The president can remove an IG, but over the years Congress has increasingly restricted the conditions under which he can do so, including requiring that the president provide Congress with his reasoning. In this case, a number of congressional leaders have accurately pointed out that “loss of confidence” isn’t an appropriate justification.

Congress must enact lasting reforms that make it undeniably clear that inspectors general can only be removed for cause. But in the interim, Congress needs to hold this administration accountable.

This is not to say it isn’t sometimes necessary to remove inspectors general. But removal without justification isn’t acceptable. Congress has demonstrated several models of how to properly hold failed watchdogs accountable. A probe from the Senate Homeland Security and Governmental Affairs committee resulted in the resignation of an acting inspector general who had become too cozy with the agency he was overseeing and a House Science committee investigation into to a Commerce IG who abused his position similarly persuaded him to resign.

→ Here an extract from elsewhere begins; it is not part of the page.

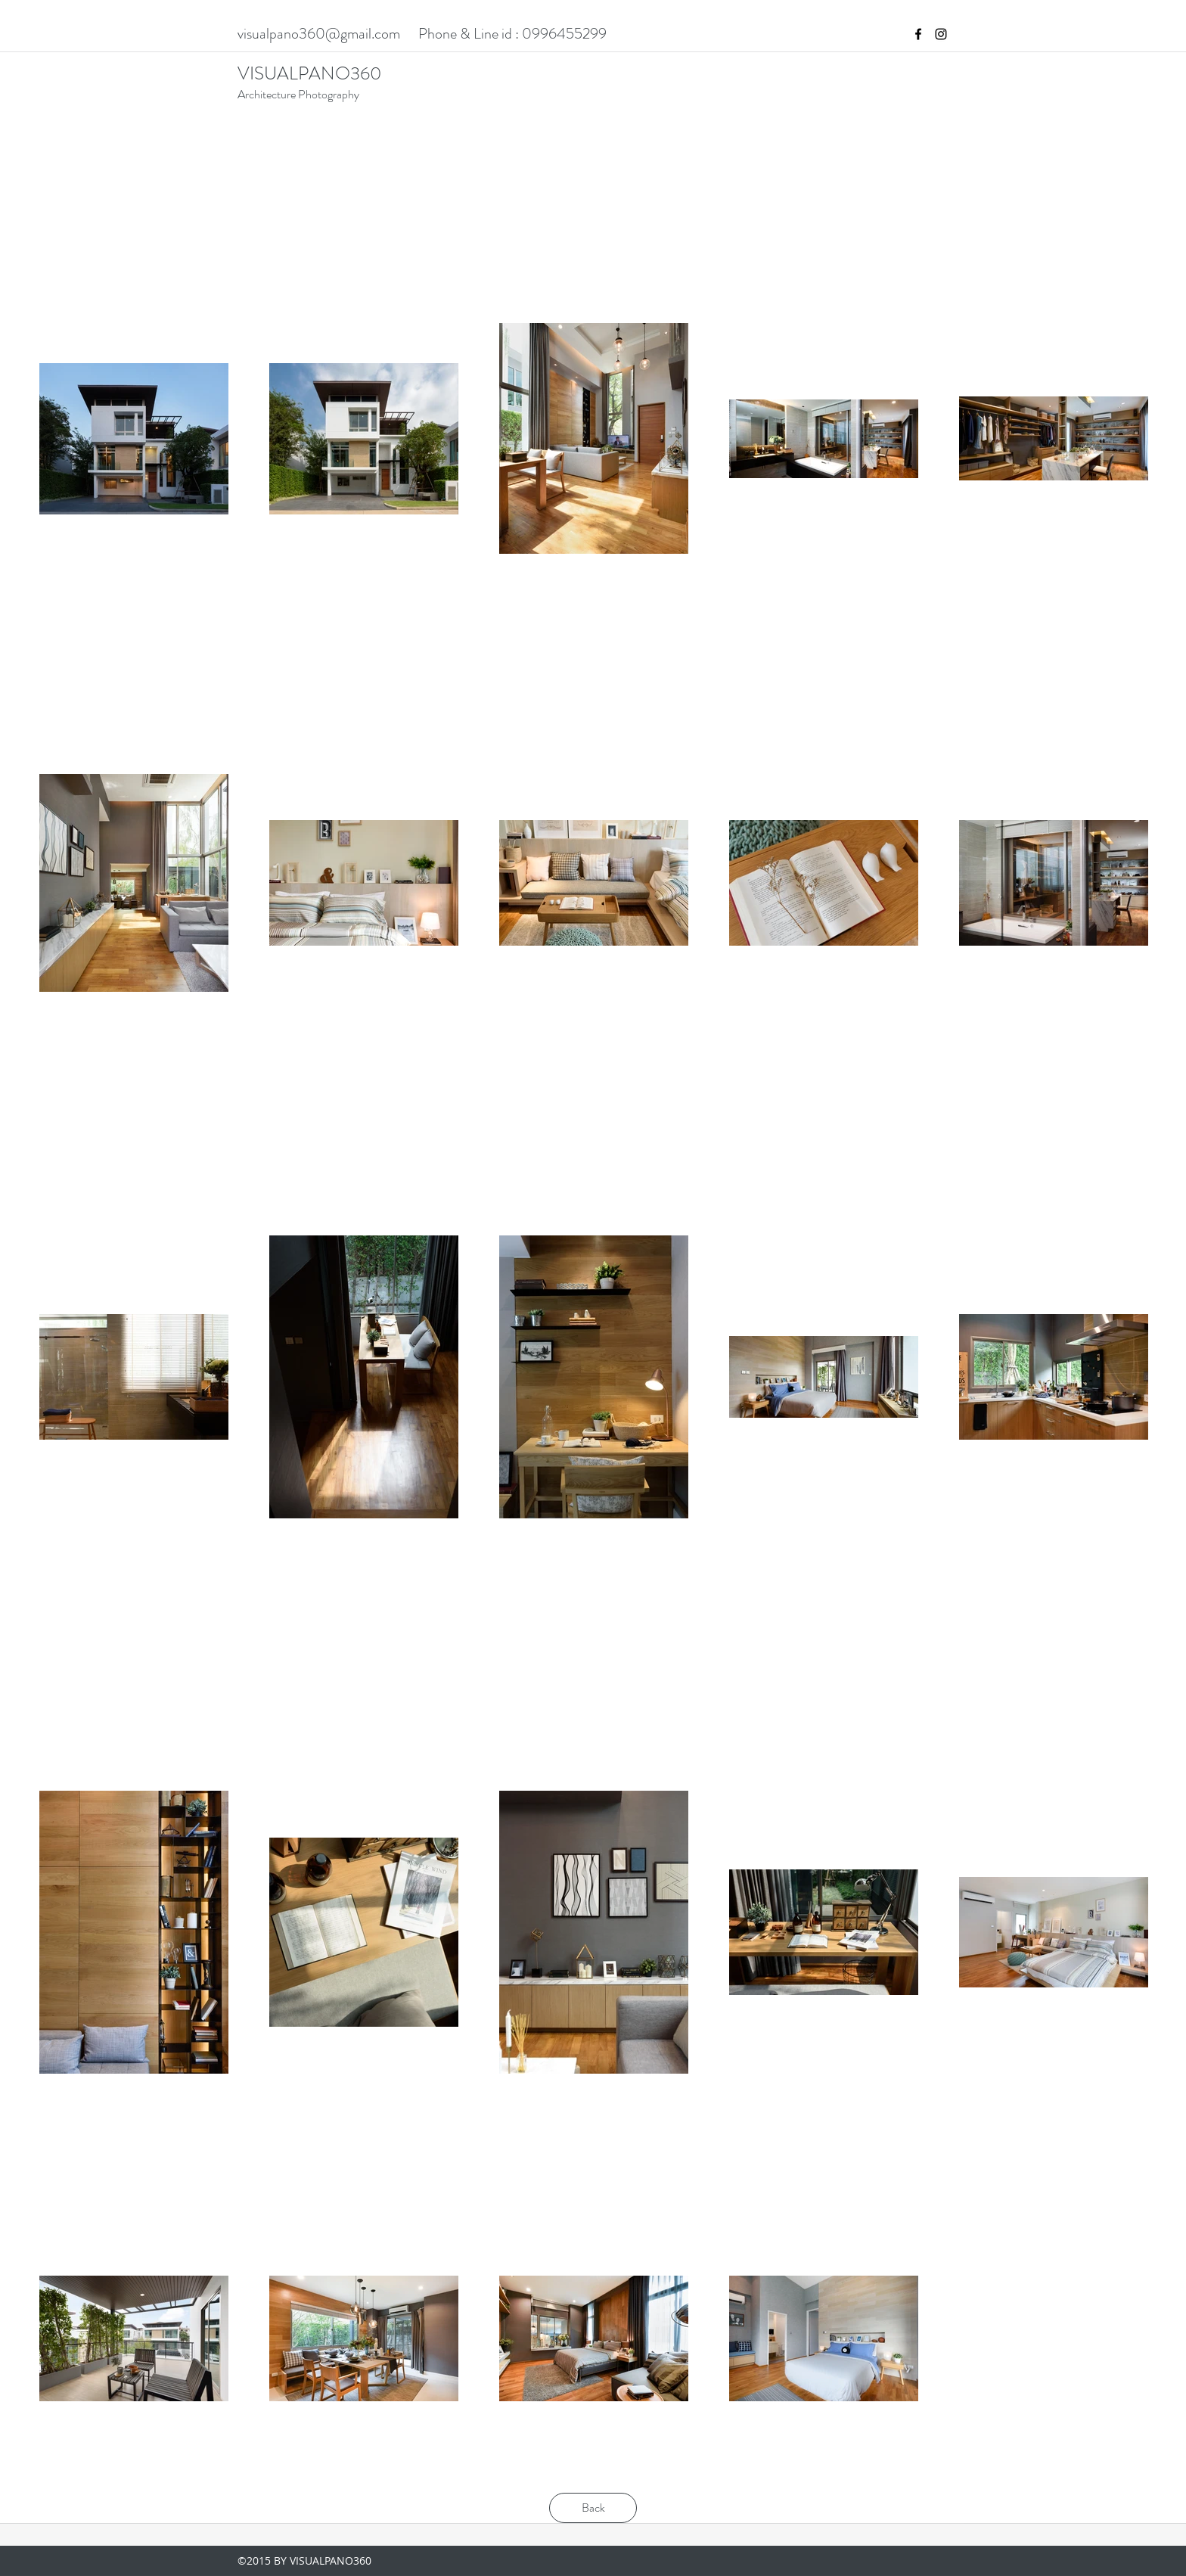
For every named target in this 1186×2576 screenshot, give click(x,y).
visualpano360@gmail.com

Yet now, Congress is reaping what they sow in insufficient responses to recent firings. The removal of Michael Atkinson, the intelligence community inspector general, should have led to a strong bipartisan rebuke, including congressional investigations and hearings about that decision. While there was a bipartisan letter asking the president to provide more of an explanation for that firing, there were no consequences when the president failed to respond. It’s clear that this letter wasn’t enough to warrant a response, let alone deter the president from removing principal deputy defense inspector general Glenn Fine, acting Transportation inspector general Mitch Behm, or of course, Linick.

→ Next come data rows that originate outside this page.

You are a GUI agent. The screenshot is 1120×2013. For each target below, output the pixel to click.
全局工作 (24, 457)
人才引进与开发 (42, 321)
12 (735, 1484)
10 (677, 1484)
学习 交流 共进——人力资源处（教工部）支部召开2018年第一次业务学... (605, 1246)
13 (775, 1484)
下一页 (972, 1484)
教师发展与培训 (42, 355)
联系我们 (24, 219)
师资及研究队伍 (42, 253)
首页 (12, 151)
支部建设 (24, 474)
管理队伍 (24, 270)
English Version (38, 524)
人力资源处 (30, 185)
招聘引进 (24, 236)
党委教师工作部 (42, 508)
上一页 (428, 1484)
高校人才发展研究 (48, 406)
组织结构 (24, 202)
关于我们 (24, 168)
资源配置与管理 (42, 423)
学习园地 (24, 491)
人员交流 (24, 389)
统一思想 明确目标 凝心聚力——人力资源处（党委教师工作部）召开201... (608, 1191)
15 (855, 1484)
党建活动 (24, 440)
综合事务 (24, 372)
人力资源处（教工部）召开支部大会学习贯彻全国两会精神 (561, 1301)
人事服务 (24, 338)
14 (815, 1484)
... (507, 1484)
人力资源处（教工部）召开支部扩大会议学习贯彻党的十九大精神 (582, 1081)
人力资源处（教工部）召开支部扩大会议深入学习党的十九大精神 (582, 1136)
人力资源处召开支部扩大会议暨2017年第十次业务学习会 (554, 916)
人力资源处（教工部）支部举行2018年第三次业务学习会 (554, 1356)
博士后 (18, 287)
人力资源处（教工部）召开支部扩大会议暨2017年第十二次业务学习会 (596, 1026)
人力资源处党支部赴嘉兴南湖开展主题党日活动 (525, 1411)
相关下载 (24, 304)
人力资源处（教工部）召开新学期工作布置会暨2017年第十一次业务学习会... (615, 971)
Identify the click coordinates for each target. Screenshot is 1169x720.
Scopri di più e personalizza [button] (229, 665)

The House Foreign Affairs committee and the Senate Foreign Relations Committee are taking the right step now by opening an investigation into the removal. But this should only be the beginning. Their work should include continuing the investigations the IGs were not able to complete, one of many overdue steps for Congress to reassert itself as a coequal branch in foreign policy.

They also need to get the attention of the executive branch. The executive branch’s move to thwart an investigation into arms sales is a four alarm fire that should not be ignored, and those committees should use their power to halt weapons sales until the administration provides them with the information and documents they need to do their work. These events also make a compelling case for Congress to strengthen its own oversight power under the Arms Export Control Act. It’s bad enough that the arms industry is jeopardizing the health and safety of their workers to further arms sales abroad. The Secretary of State putting the checks and balances of our Constitution at risk to line the pockets of the defense industry is inexcusable.

Oversight and accountability are under attack right now. Congress needs to step up to defend its own oversight power and inspectors general, who are one of the most powerful tools Congress has to hold this administration and future ones accountable.